*** Block opens ***

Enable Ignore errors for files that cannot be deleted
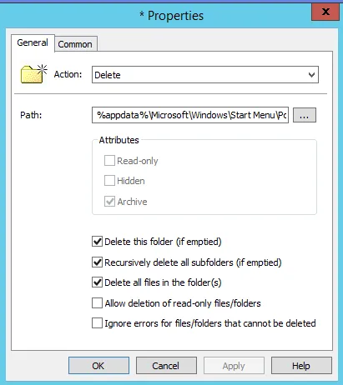This screenshot has width=343, height=385. click(x=97, y=323)
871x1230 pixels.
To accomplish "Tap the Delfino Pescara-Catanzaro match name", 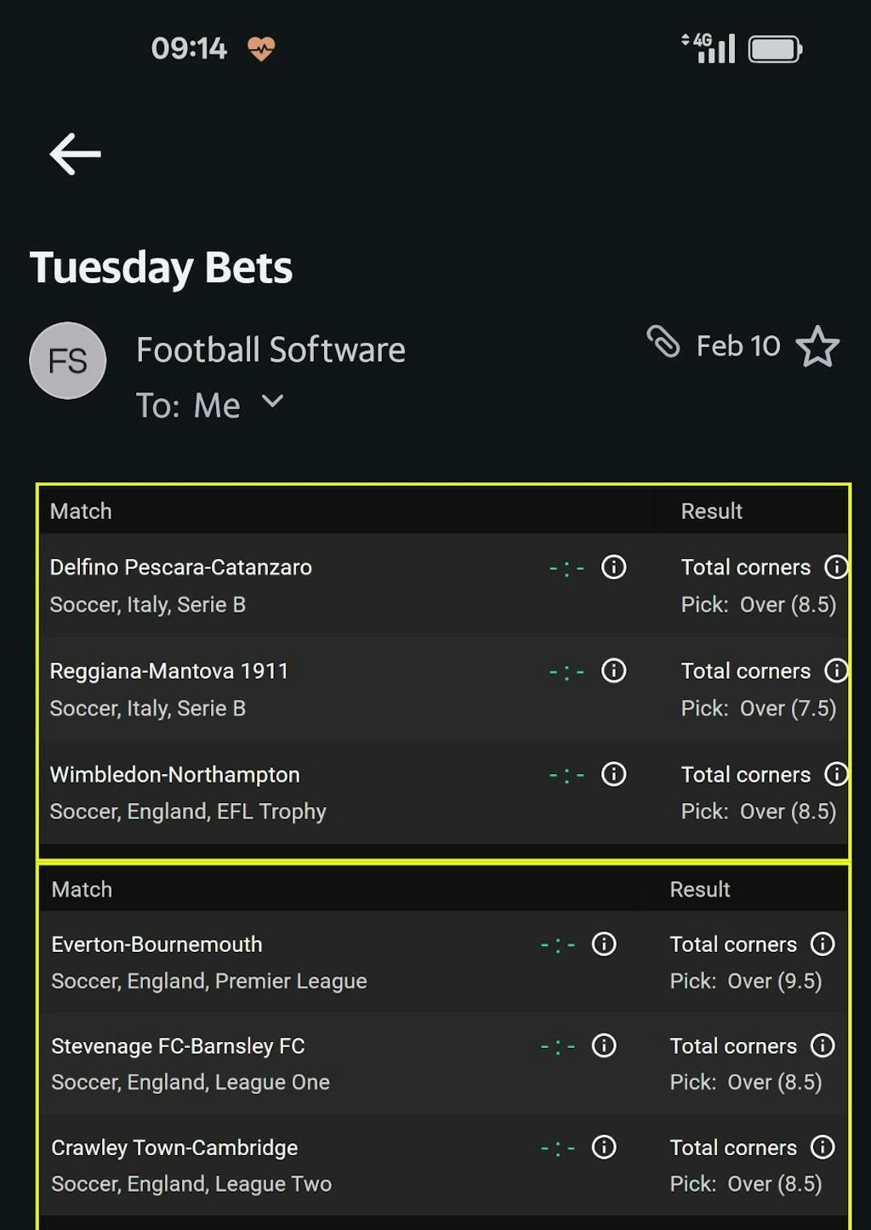I will click(x=180, y=567).
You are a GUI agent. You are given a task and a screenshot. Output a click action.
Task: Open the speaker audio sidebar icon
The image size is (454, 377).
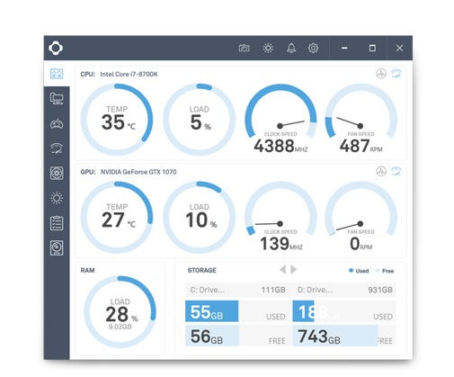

*** Block closes ***

Your instructions:
Pictures stay out; reproduce exactly the lines from the one containing "You are a GUI" through the end of the data.

Solved exercise:
You are a GUI agent. You are given a task and a screenshot. Output a click action.
Task: Open the speaker audio sidebar icon
The image size is (454, 377).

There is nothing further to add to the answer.